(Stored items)
◇ ◇ ◇ ◇

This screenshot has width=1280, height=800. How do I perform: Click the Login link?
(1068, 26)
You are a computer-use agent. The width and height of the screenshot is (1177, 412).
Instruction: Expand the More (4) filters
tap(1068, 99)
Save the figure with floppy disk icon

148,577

◇ ◇ ◇ ◇

Set down every entry once more, exactly as it was written above.

[FINISHED EXERCISE]:
This screenshot has width=1280, height=800. How do I perform: Click the Login link?
(1068, 26)
You are a computer-use agent. The width and height of the screenshot is (1177, 412).
Instruction: Expand the More (4) filters
tap(1068, 99)
Save the figure with floppy disk icon

148,577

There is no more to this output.